Material to process -
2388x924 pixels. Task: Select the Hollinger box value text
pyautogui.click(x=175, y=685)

--

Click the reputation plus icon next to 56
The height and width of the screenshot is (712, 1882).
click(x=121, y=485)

...

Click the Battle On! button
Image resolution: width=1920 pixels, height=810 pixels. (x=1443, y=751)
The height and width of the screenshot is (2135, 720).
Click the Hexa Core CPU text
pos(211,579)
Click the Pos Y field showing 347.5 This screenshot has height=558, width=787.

Task objective - Above this task is a listing. Restate, word for word and with nothing added, the lines from the one with "Click the Battle On! button" through the one with "Click the Pos".

Response below -
Click the Battle On! button
Image resolution: width=1920 pixels, height=810 pixels. (x=1443, y=751)
The height and width of the screenshot is (2135, 720).
Click the Hexa Core CPU text
pos(211,579)
Click the Pos Y field showing 347.5 This screenshot has height=558, width=787.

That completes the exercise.